Arief mengambil sebuah kotak besar berisikan banyak cokelat dalam bentuk yg bervariasi,


"Aku memang mendapatkan ini dari Manda, tapi ini tidak geratis aku membeli dari nya,, bahkan ini di disain khusus untuk kamu... lihat ini...!"


Arief menunjukan cokelat itu kepada ku, benar saja ada namaku di coklat itu.. aku hanya terdiam tak mampu lagi berbicara...


"Kamu pasti tak tahu kan, kalau Manda itu berjualan coklat, bahkan banyak sekali anak yg membeli darinya.


kamu salah paham padaku cantik... aku dan Manda tak ada hubungan apa-apa, tak seperti yg kamu kira, kami hanya berteman, kamu percaya kan pada ku?"


Apa benar apa yg aku dengar ini, apa ini nyata,,?

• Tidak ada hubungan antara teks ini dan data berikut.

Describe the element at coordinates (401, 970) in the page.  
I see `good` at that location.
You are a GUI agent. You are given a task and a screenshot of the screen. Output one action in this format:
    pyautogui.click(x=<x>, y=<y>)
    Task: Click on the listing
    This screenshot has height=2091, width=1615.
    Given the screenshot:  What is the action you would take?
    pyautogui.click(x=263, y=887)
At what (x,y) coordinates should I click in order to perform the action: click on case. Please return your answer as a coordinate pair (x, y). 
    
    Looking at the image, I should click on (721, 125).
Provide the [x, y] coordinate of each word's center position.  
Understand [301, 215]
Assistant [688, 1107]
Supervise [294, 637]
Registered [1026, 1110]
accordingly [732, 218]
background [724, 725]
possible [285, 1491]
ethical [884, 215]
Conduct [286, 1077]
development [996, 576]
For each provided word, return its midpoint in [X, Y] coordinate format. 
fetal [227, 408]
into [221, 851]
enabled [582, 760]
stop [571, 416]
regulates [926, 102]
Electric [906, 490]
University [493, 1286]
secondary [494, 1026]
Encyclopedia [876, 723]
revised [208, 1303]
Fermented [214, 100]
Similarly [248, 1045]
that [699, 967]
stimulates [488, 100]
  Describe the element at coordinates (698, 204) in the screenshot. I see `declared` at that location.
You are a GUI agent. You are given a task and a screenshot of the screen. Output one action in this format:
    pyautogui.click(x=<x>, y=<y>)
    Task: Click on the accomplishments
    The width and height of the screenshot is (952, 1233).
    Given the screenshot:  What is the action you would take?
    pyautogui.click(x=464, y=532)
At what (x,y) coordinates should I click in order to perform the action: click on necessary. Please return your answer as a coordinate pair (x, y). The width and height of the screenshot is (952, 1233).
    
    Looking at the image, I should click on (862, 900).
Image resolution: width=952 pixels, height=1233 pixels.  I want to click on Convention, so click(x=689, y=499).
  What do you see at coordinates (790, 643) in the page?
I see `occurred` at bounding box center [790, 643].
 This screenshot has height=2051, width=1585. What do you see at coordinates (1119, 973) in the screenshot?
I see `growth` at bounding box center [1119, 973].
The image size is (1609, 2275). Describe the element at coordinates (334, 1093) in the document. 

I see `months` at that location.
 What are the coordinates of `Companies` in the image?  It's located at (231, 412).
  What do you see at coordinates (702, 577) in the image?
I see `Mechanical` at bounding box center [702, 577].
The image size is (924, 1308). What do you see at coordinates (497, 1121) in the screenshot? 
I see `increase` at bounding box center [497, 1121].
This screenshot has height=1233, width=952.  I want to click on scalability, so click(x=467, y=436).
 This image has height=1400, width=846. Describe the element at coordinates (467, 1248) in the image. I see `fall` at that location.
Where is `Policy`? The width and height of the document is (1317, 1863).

aku menganggukkan kepalaku perlahan,,


" Apa itu artinya, kamu menerima aku" dari raut wajahnya, aku yakin Arief sedang tidak bercanda saat ini..


Aku kembali menganggukan kepalaku lagi...


"Yes, yes, yes," Arief berjingkrak-jingkrak seperti anak kecil yg baru saja membeli mainan yg di inginkan nya ..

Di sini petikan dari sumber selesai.